The Q&A with Edward Snowden has ended. While journalists all over the world were dying to directly interview him for an exclusive scoop, he chose instead to answer questions from ordinary people. And the questions and answers were very interesting. In response to one question about why he chose to make his revelations from Hong Kong, he replied that he felt that he could not get a fair trial in the US.
He is perfectly justified in having that fear because the corruption of the judicial system in the US has been severe, especially when it comes to so-called ‘security’ trials.
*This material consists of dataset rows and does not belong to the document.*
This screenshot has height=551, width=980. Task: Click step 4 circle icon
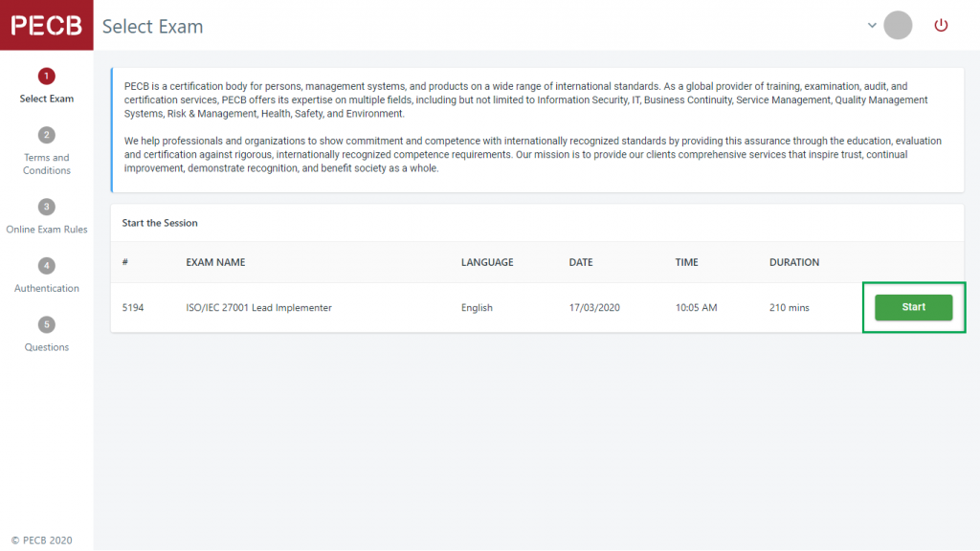(46, 265)
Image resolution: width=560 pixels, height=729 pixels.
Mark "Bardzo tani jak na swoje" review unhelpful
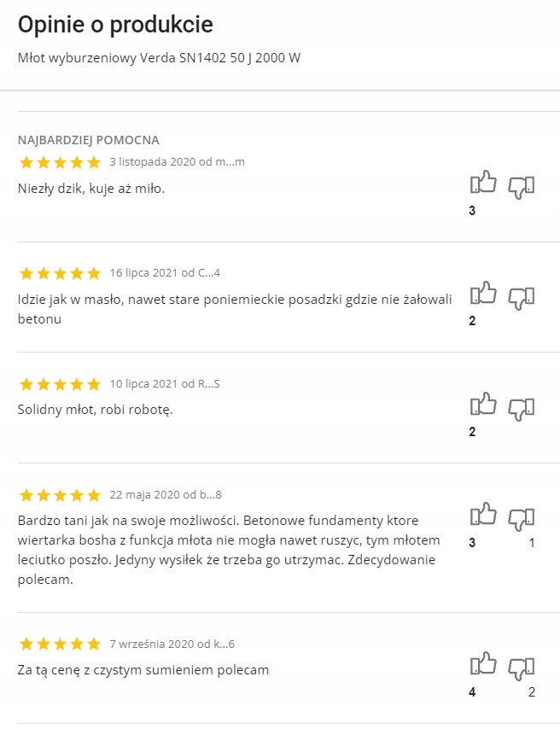(521, 518)
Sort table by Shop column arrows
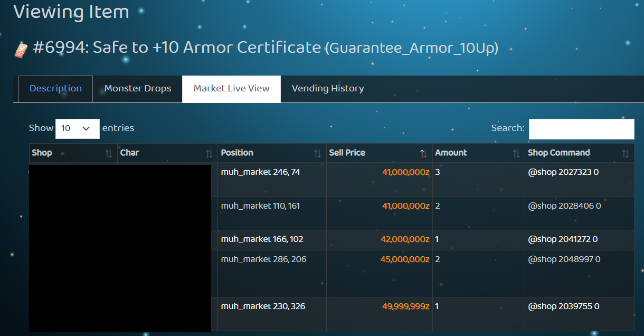Image resolution: width=644 pixels, height=336 pixels. pyautogui.click(x=108, y=154)
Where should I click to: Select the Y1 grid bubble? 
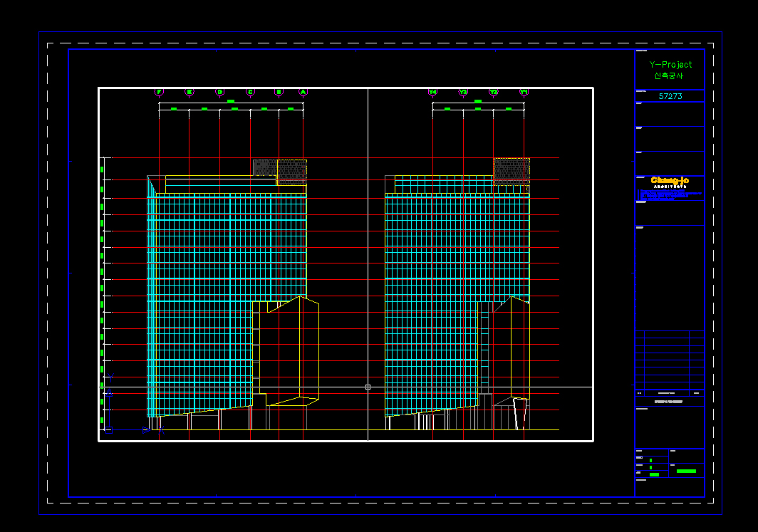(524, 92)
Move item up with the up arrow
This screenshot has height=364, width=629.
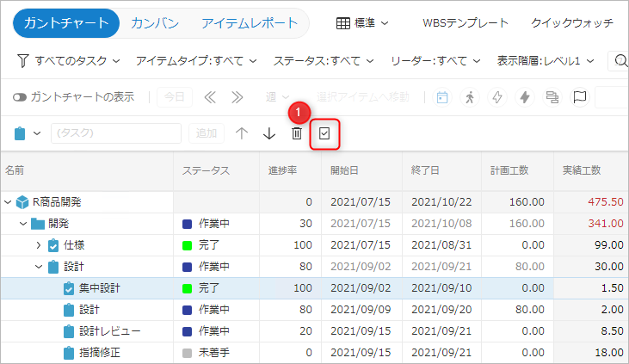(x=242, y=133)
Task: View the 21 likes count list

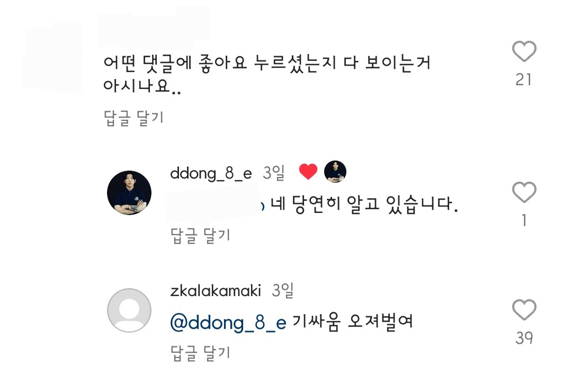Action: point(523,79)
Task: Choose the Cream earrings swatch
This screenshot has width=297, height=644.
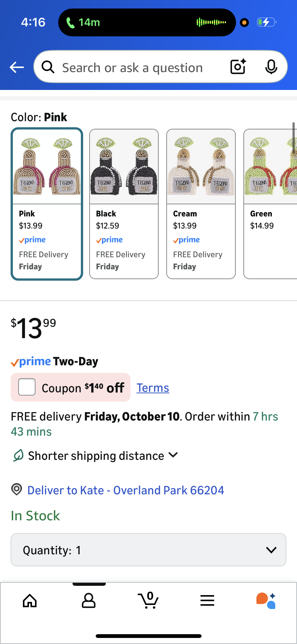Action: point(201,204)
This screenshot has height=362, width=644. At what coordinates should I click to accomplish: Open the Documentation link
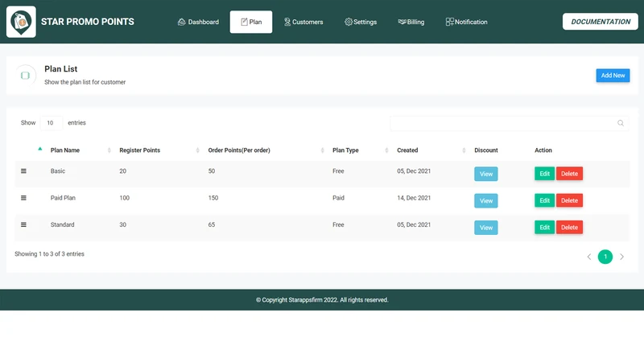[x=601, y=22]
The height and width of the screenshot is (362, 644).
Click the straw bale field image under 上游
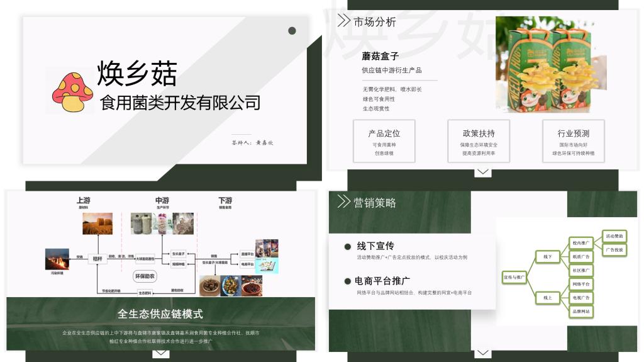pos(97,223)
For example, with all the attention being focused on Snowden, we should not forget that Bradley Manning’s trial is still proceeding. Chris Hedges writes about what he calls a ‘judicial lynching’, where the system is heavily stacked against Manning. Hedges says that “The draconian trial restrictions, familiar to many Muslim Americans tried in the so-called war on terror, presage a future of show trials and blind obedience.”
Carol Rosenberg adds to that perception, writing how the trials at Guantanamo have descended into a level of secrecy that borders on farce.
When the war court reconvenes this week, pretrial hearings in the case of an alleged al-Qaida bomber will be tackling a government motion that’s so secret the public can’t know its name.
It’s listed as the 92nd court filing in the death-penalty case against a Saudi man, Abd al-Rahim al-Nashiri, who was waterboarded by CIA agents.
And in place of its name, the Pentagon has stamped “classified” in red.
It’s not the first classified motion in the case against the 48-year-old former millionaire from Mecca accused of orchestrating al-Qaida’s October 2000 suicide bombing of the USS Cole warship off Yemen. Seventeen sailors were killed in the attack, and the prosecutor proposes to execute al-Nashiri, if he’s convicted.
Also on the docket for discussion this week is a classified defense motion that asks the Army judge to order the government to reveal information “related to the arrest, detention and interrogation” of al-Nashiri. By the time he got to Guantanamo in 2006, according to declassified investigations, CIA agents had held him at secret overseas prisons for four years during which, according to declassified accounts, he was waterboarded and interrogated at the point of a revving power drill and racked pistol.
But what makes the no-name government motion so intriguing is that those who’ve read it can’t say what it’s about, and those who haven’t don’t have a clue. Not even the accused, who, unless the judge rules for the defense, is not allowed to get an unclassified explanation of it – and cannot sit in on the court session when it’s argued in secret.
The motion was so secret that al-Nashiri’s Indianapolis-based defense attorney said members of the defense team would not characterize it over the phone. “Literally, I had to fly to Washington, D.C., to read it,” said attorney Rick Kammen of Indianapolis, a career death-penalty defender whom the Pentagon pays to represent al-Nashiri.
The Obama administration has severely subverted the judicial system in order to obtain convictions. So much for having a former constitutional law professor as president. As Micah Zenko writes, when Obama says that “What is absolutely true is that my first job, my most sacred duty, as president and commander in chief, is to keep the American people safe”, he is flat-out wrong. His oath of office requires him to the best of his ability to “preserve, protect and defend the Constitution of the United States.”
He is totally failing to keep his oath.